Acute Promyelocytic Leukemia (APL): Diagnosis and Treatment - Episode 5
Transcript:Elihu Estey, MD: A major evolution in the therapy of APL will be the development of oral arsenic, which I think is being done in Hong Kong. And then, basically, you will have a regimen that will be purely oral. ATRA is obviously given by mouth and arsenic would be given by mouth, and so now you will have a perfectly oral regimen for treatment of APL. I think that will be the major change of therapy. And I think the other change will be that as the effectiveness of the therapy of ATRA/arsenic for at least low-risk APL becomes more obvious, there will be less need for this monitoring that goes on now.

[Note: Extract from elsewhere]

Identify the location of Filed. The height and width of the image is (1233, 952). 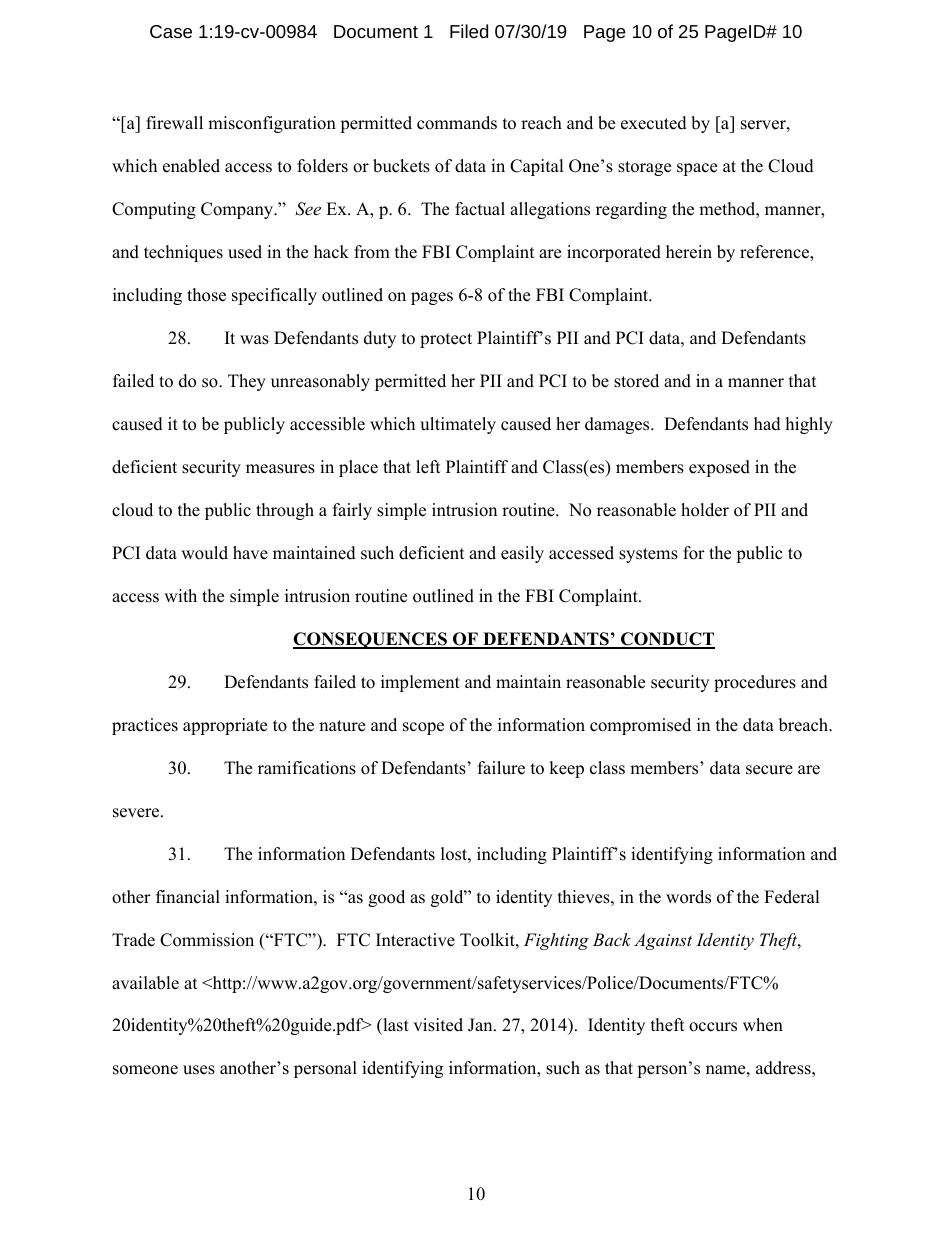
(469, 31).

There’s an old saying that you don’t want to do a pregnancy test on a man. It’s the same idea, why would you want to do all this monitoring if the disease is not going to recur?

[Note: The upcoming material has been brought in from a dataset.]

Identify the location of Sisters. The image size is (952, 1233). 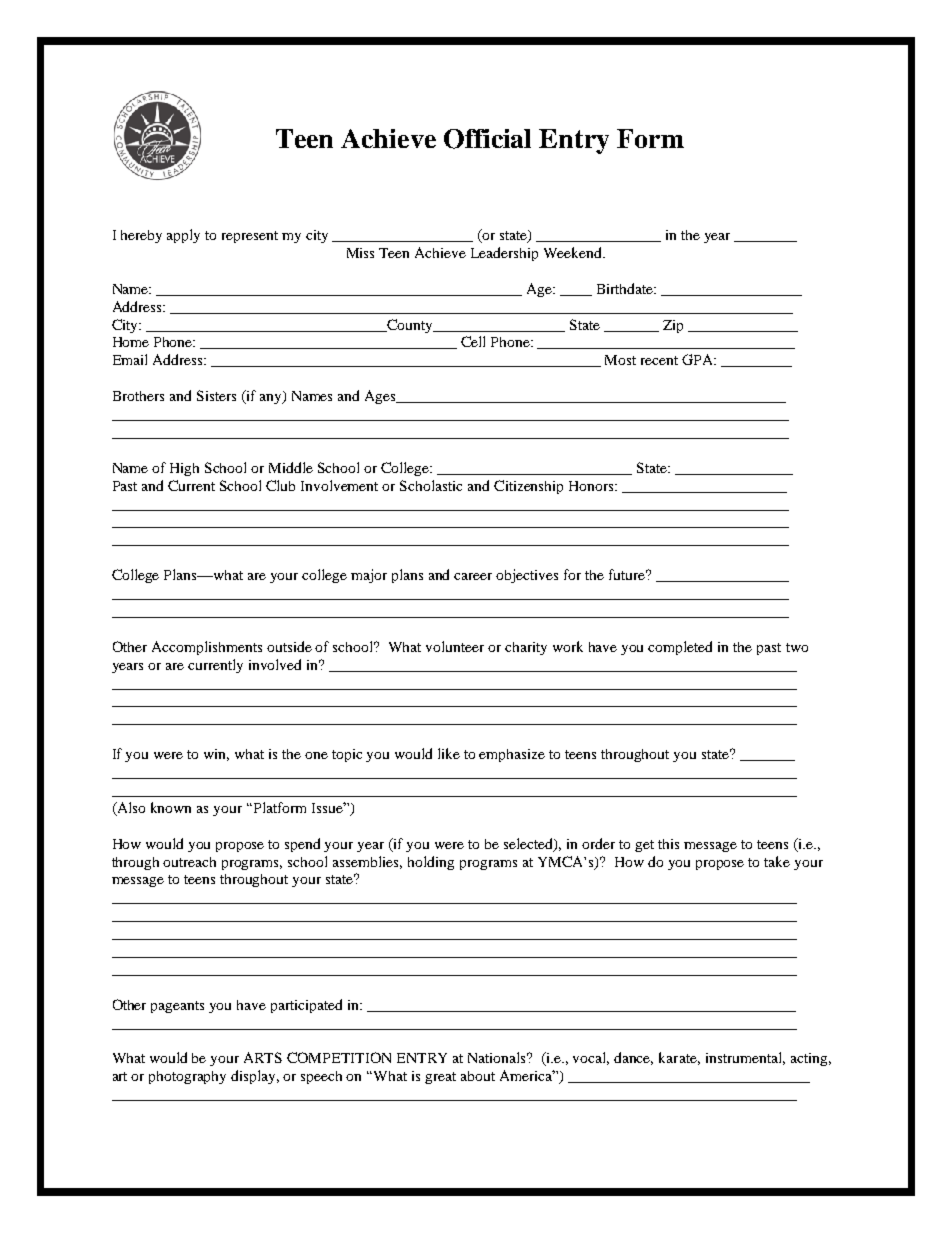
(216, 395).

Ehab Atallah, MD: The biggest challenge we have in APL now is diagnosing patients early and getting them to treatment early. As we mentioned before, the chances for cure are very high, and most patients who are not cured actually die in the first month or so of their diagnosis because of bleeding complications. Getting to those patients earlier and giving them adequate treatment is probably our best strategy to improve survival in patients with APL. In addition, currently, there are studies that are ongoing with an oral arsenic formulation that would be a lot easier for our patients to take than the intravenous daily infusion.
Elihu Estey, MD: These days, ATRA and arsenic are often referred to as a paradigm of bench-to-bedside research, but the truth is a bit different. These drugs go back much further in Chinese medicine, but they were first published from China in the 1980s. And I think it’s fair to say that they were greeted with disbelief. At that time, China was not the China today. It was really almost a Third World country, and people said these results were too good to be true. They don’t know what APL is. And it wasn’t until the results were repeated in the West that people began to see that, in fact, the Chinese were correct. So, obviously, if it were a paradigm of bench-to-bedside research, then they wouldn’t have been greeted with the skepticism. It would have been, “Oh, these people are so brilliant. Obviously, it’s going to work in the clinic, they’re geniuses.” But, in fact, the attitude was they’re probably wrong, this will never work in the clinic, but it did.
And I think the lesson is that often times, research goes in the opposite direction. Rather than going from bench-to-bedside, it goes from bedside-to-bench, and there are other examples, as well, that we could give if you want. But, the point is—and, of course, my interest is clinical research—that I think it’s a mistake for funding to be given exclusively for laboratory-based research. There are many interesting clinical questions that arise, not only regarding treatment, but other aspects of care.
So, if I can digress, for example, for many years, people with AML were told they had to eat a neutropenic diet, which basically means they can’t eat fresh fruits and vegetables. Well, in Houston, we did a study that had no laboratory basis at all where we randomized people between a neutropenic diet and a regular diet, and there was absolutely no difference. That really makes a difference in people’s lives, people who like fresh fruits. And, likewise, even today, the standard treatment for AML is people stay in the hospital for 1 month. But, that’s something else that we did research on, and it turns out there’s absolutely no reason for them to do that. And so, they can spend a lot more time out of the hospital. These studies are not en vogue because they’re not immunotherapy, they’re not molecular genetics, and they’re not targeted therapy. But, the way they influence the way practice is done is indisputable. As I said, I’m certainly not necessarily disinterested, but I think that it’s really sad that so little funding is spent by the NCI on these kind of endeavors that are really very important, and probably more likely to be successful than many targeted therapy trials.